会社に行くと営業部長のMが「話がある」とぼくを廊下の片隅に呼び出す。その途中、擦れ違いざま経理の女性がぼくに交通費の入った封筒を手渡し、「まだあるんじゃないの?」と訊いてくるが、「いやもうない」と答える。Mは「今きみの抱えている仕事がひと段落したら、パイプオルガンの資料を作ってくれないか」と打診してくる。「今、オルガンといえばインフィニティのことですよね」とぼくは答える。
そこで夢が途切れ、ぼくは会社の外に出て電車に乗る。電車の中に乗客の姿はほとんどなく、かわりにこの鉄道の職員たちがいっぱい乗車している。奇妙なのは彼らがカーキ色の戦闘服のような制服を着ていることだ。
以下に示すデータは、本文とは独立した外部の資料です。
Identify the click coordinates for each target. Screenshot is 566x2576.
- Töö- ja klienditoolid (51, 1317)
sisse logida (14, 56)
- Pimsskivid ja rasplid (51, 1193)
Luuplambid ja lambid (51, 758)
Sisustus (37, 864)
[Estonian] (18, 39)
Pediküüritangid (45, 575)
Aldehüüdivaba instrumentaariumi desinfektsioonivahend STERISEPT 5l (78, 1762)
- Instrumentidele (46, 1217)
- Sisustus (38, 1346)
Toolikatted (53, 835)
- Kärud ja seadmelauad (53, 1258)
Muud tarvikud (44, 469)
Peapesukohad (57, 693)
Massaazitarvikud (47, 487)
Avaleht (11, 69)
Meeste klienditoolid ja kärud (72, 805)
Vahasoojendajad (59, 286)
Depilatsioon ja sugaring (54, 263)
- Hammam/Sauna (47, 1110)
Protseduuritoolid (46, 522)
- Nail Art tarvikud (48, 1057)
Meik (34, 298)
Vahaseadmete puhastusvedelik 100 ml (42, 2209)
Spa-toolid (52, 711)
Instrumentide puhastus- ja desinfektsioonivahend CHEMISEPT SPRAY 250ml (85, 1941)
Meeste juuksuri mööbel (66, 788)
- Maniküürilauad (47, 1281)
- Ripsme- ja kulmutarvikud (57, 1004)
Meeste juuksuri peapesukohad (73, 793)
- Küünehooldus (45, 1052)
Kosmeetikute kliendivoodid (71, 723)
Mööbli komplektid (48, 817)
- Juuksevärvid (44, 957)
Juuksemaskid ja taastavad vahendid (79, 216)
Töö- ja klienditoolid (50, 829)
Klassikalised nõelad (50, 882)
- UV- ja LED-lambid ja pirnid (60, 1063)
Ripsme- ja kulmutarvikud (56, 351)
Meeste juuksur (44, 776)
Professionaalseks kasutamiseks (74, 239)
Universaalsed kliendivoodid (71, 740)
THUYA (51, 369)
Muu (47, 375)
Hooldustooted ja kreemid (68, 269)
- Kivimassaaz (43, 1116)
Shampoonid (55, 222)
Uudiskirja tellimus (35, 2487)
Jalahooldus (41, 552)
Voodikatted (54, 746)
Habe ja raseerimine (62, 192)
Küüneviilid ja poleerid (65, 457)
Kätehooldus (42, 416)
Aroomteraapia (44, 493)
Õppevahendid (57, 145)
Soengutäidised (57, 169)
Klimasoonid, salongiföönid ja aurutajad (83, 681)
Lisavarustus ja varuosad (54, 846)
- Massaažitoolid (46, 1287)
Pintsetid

駅で降りると、そばに鉄橋がある。水害の痕が生々しい。地元の人々と共に「ここまで水が来たんだね」と話し込んでいると、足元の黄色い水溜まりがどんどん大きくなってくる。どうやらコンクリートから湧き出してくるらしい。パイプオルガンの資料を書こうとしていたぼくは、慌てて手にしていたマウスを水に落としてしまい、ジューッという音がする。ああ、これで一巻の終わりかと思う。